Node SDK Python SDK Download Skill

Summarization controls and endpoints for compressing long-running conversations into durable context artifacts with lower token overhead.

Summarization

Long conversations can exceed context window limits and increase costs. Mnexium's Summarization feature automatically compresses older messages into concise summaries while preserving recent messages verbatim.

When enabled, Mnexium generates rolling summaries of your conversation history. Summaries are cached and reused across requests, so you only pay for summarization once per conversation segment.

Use the summarize parameter in your mnx object to enable automatic summarization. Choose a preset mode based on your cost/fidelity tradeoff:

Mode	Start At	Keep Recent	Summary Target	Best For
off	—	All	—	Maximum fidelity (default)
light	70K tokens	25 msgs	~1,800 tokens	Safe compression
balanced	55K tokens	15 msgs	~1,100 tokens	Best cost/performance
aggressive	35K tokens	8 msgs	~700 tokens	Cheapest possible

Using a preset mode

json

{
  "model": "gpt-4o-mini",
  "messages": [{ "role": "user", "content": "..." }],
  "mnx": {
    "subject_id": "user_123",
    "chat_id": "550e8400-e29b-41d4-a716-446655440000",
    "summarize": "balanced"
  }
}

Using custom config

json

{
  "model": "gpt-4o-mini",
  "messages": [{ "role": "user", "content": "..." }],
  "mnx": {
    "subject_id": "user_123",
    "chat_id": "550e8400-e29b-41d4-a716-446655440000",
    "summarize_config": {
      "start_at_tokens": 40000,
      "chunk_size": 15000,
      "keep_recent_messages": 10,
      "summary_target": 800
    }
  }
}

start_at_tokens— Token threshold to trigger summarization. History below this is sent verbatim.

chunk_size— How many tokens to summarize at a time when history exceeds threshold.

keep_recent_messages— Always keep this many recent messages verbatim (not summarized).

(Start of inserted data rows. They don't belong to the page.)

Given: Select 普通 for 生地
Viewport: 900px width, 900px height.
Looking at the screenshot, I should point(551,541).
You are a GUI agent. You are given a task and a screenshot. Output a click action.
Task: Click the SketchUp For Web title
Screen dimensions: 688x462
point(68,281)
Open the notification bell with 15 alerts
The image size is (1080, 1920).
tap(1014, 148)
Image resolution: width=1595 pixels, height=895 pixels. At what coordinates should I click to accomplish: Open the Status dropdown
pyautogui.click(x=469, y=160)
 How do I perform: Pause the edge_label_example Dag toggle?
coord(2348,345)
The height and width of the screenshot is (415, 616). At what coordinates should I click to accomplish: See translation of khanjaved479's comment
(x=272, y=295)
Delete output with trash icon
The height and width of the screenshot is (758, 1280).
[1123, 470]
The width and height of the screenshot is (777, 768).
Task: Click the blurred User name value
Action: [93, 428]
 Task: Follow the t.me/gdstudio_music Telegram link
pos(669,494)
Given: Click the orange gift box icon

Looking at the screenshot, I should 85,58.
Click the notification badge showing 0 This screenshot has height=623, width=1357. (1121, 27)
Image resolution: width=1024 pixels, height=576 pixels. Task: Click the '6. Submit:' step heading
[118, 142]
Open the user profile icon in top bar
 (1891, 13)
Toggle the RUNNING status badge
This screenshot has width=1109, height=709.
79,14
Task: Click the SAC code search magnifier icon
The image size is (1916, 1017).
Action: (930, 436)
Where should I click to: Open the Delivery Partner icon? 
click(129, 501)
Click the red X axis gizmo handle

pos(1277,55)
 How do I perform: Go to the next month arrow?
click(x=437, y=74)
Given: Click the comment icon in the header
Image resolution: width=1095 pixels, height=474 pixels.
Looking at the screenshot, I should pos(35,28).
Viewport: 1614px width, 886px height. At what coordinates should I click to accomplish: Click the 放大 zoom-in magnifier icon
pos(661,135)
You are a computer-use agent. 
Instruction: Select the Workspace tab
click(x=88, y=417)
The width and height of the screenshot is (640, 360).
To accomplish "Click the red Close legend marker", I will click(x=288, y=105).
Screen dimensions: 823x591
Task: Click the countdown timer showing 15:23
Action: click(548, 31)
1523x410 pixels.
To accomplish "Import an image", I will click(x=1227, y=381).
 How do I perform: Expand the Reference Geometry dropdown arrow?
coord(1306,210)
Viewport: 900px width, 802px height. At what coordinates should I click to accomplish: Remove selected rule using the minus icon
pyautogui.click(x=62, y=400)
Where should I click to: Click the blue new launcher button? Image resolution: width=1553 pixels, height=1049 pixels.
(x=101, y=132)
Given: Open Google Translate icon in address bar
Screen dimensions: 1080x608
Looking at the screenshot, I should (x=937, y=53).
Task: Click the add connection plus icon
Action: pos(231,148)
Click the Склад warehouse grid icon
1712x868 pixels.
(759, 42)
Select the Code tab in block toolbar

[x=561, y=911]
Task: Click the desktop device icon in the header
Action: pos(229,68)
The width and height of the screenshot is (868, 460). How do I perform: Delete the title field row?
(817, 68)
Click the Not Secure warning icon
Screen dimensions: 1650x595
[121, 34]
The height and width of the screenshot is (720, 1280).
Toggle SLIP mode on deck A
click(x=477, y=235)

summary_target— Target token count for each generated summary.

When a chat request comes in, Mnexium counts tokens in the conversation history using tiktoken.
If history exceeds start_at_tokens, older messages are summarized.
The summary is generated using gpt-4o-mini and cached in the database.
Future requests reuse the cached summary until new messages push past the threshold again.
The final context sent to the LLM is: [Summary] + [Recent Messages] + [New Message]

Mnexium uses a rolling summary by default: we maintain a single condensed memory block for older messages and inject that plus the most recent turns into the model.

This is the most token-efficient strategy and is recommended for almost all workloads.

For specialized use cases that need more detailed historical context inside the prompt (at higher token cost), granular summaries can be enabled in a future release, which keep multiple smaller summary blocks instead of one.